◆ What to produce
From the line containing "You are a GUI" to the line containing "Task: Open the Help menu" in the entries below, reproduce every line exactly, ends included. Nothing else belongs in the copy, and no pictures.

Data records START

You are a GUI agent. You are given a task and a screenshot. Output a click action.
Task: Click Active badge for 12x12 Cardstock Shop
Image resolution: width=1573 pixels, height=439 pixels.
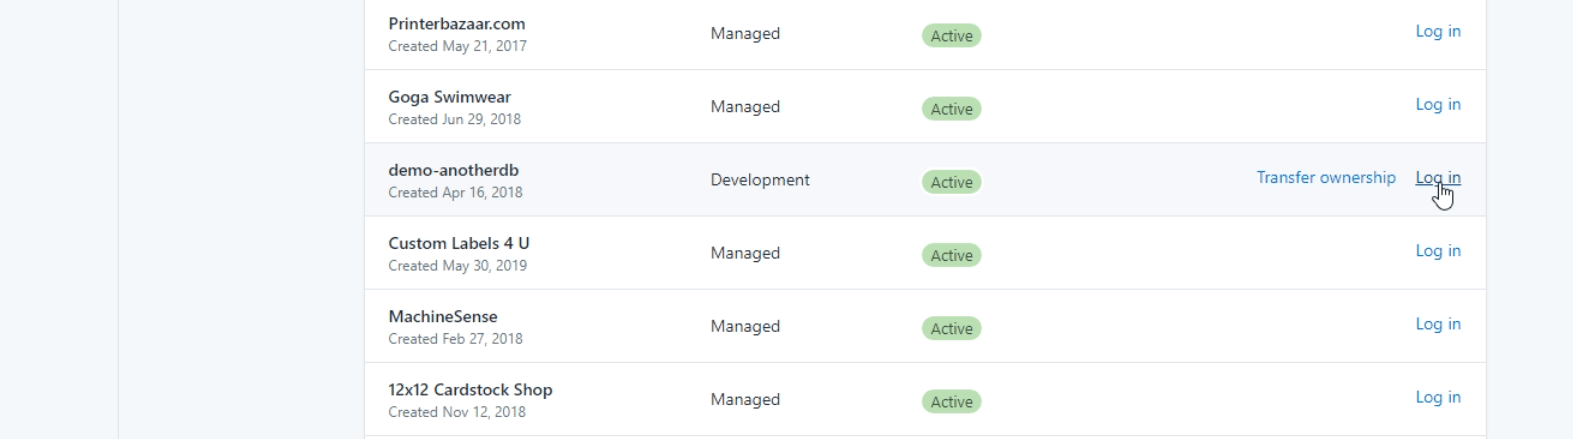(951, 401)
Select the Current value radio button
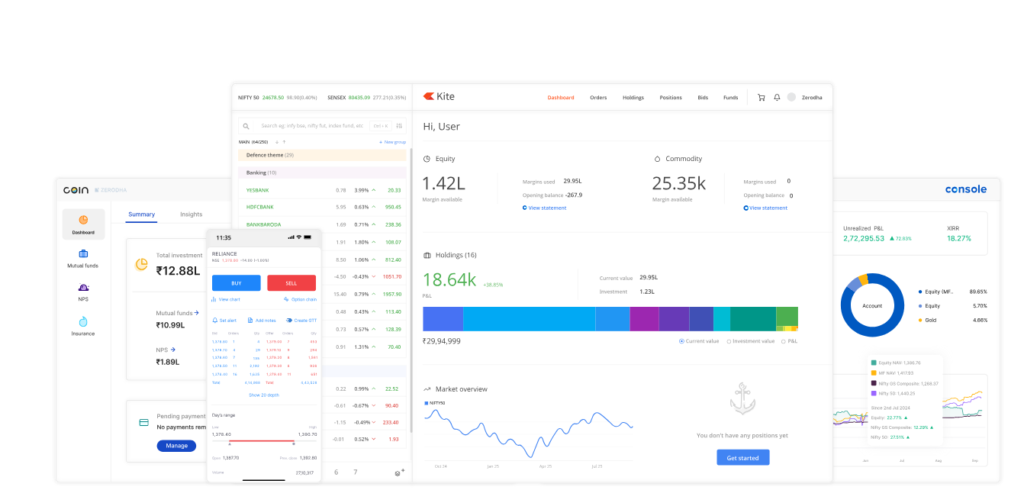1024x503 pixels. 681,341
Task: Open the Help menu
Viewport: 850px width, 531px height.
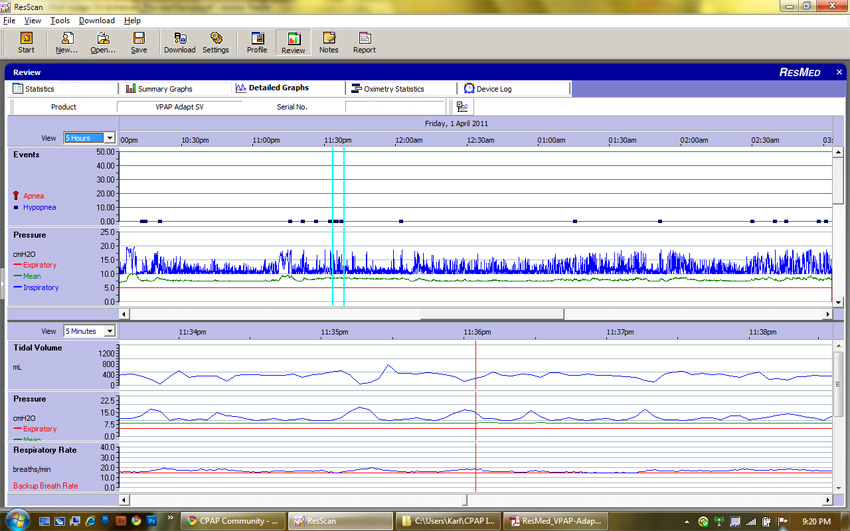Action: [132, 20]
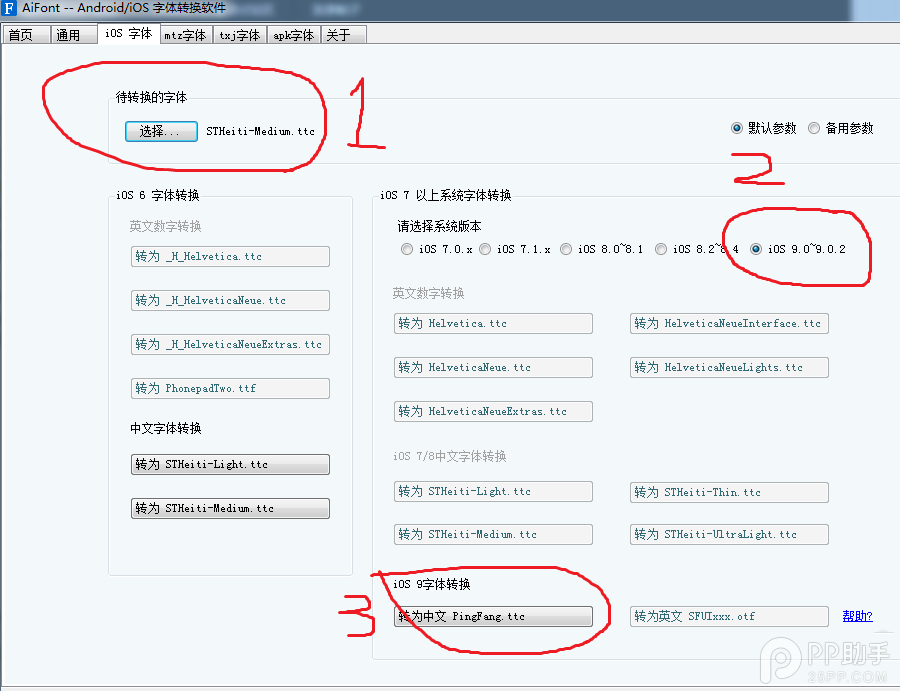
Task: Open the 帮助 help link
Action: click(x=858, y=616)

Data records END
Data records START

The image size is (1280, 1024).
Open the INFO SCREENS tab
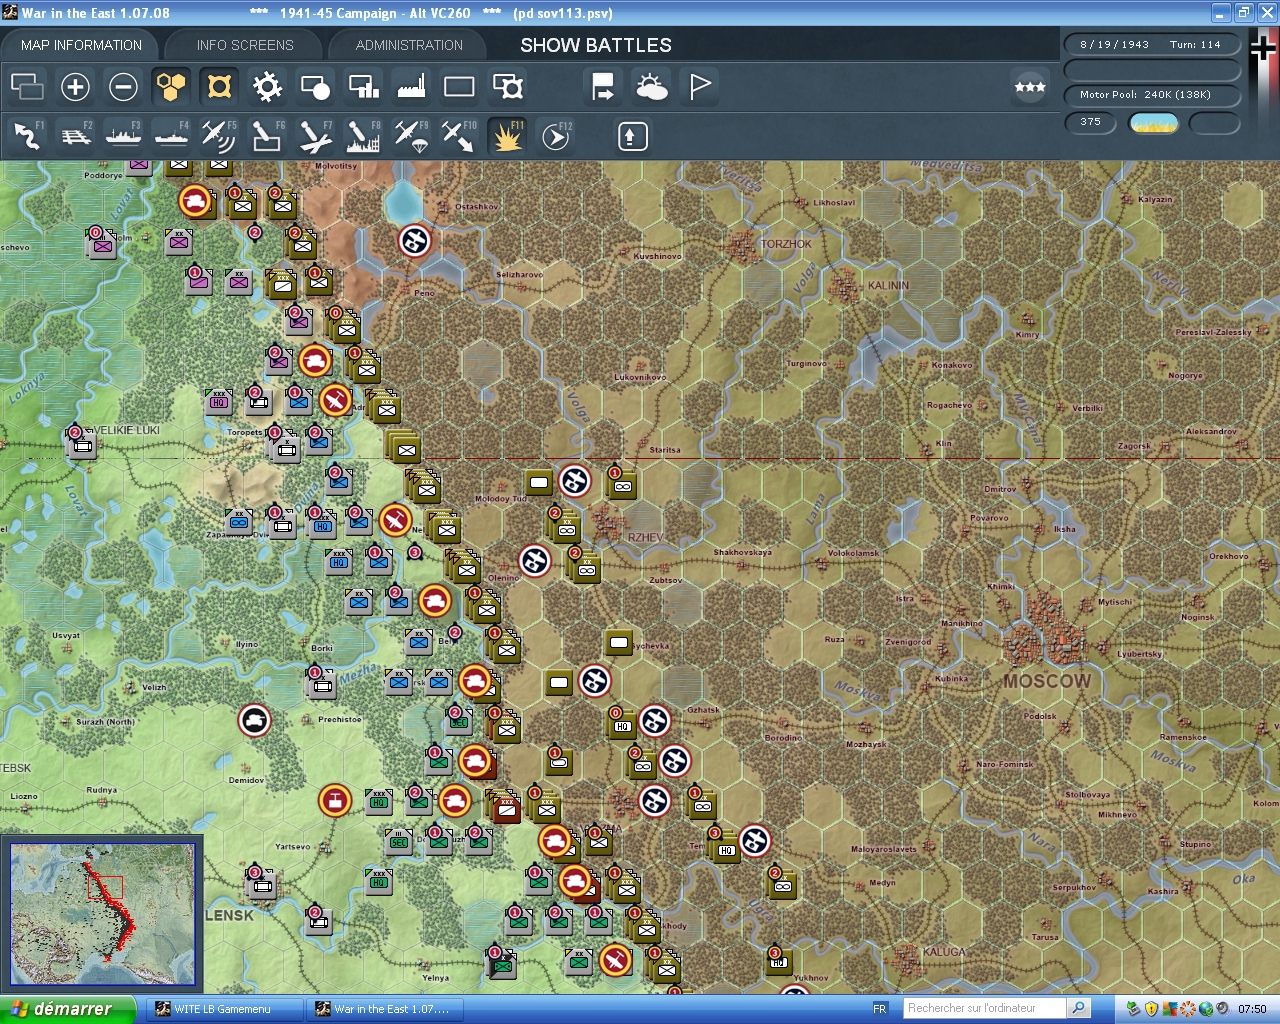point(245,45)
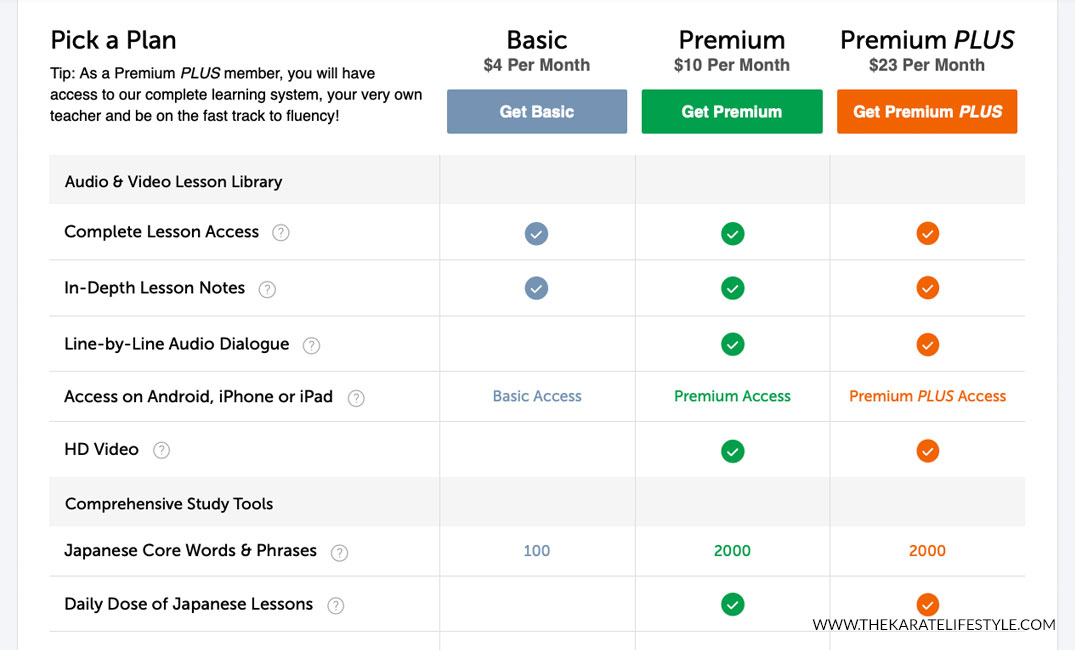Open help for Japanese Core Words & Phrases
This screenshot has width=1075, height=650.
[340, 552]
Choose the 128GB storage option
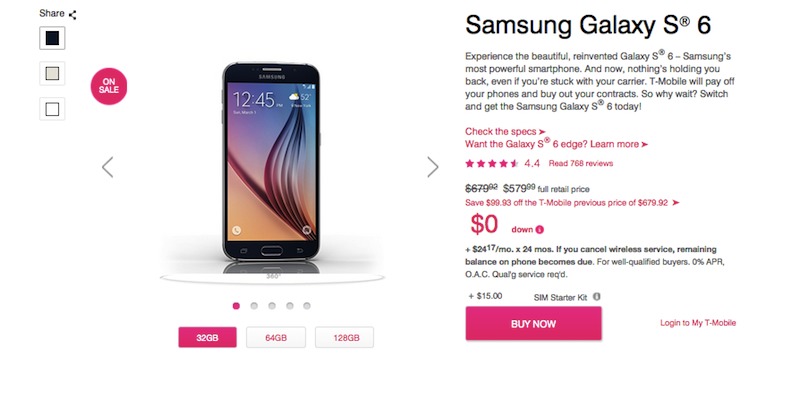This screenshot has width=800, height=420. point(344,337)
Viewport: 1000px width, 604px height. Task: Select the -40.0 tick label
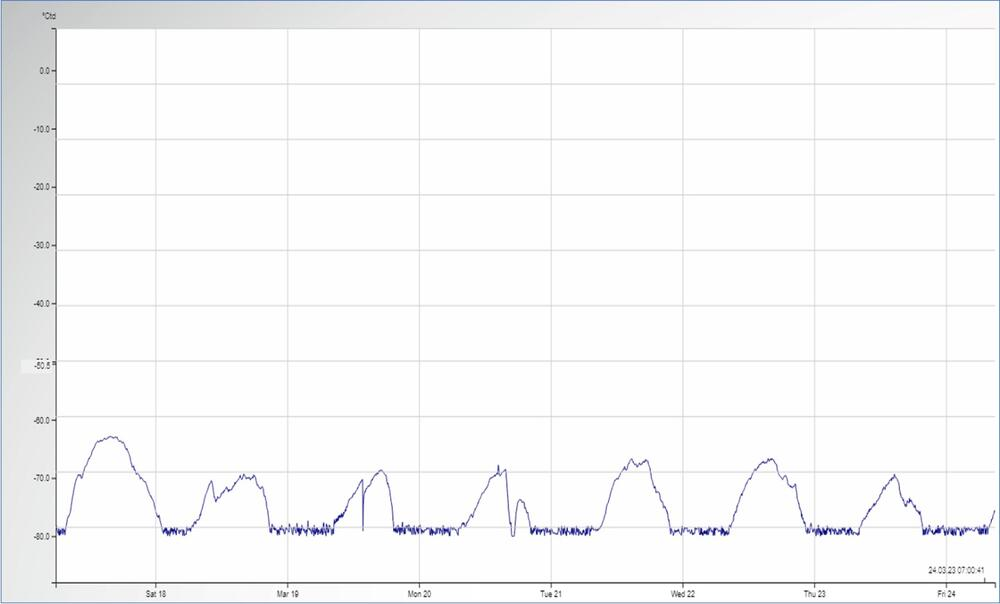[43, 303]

Data records END

◆ Output for this exercise
You are a GUI agent. You are given a task and a screenshot. Output a click action.
Task: Click Active badge for 12x12 Cardstock Shop
Image resolution: width=1573 pixels, height=439 pixels.
(951, 401)
Select the Current value radio button
1024x503 pixels. 681,341
Task: Open the Help menu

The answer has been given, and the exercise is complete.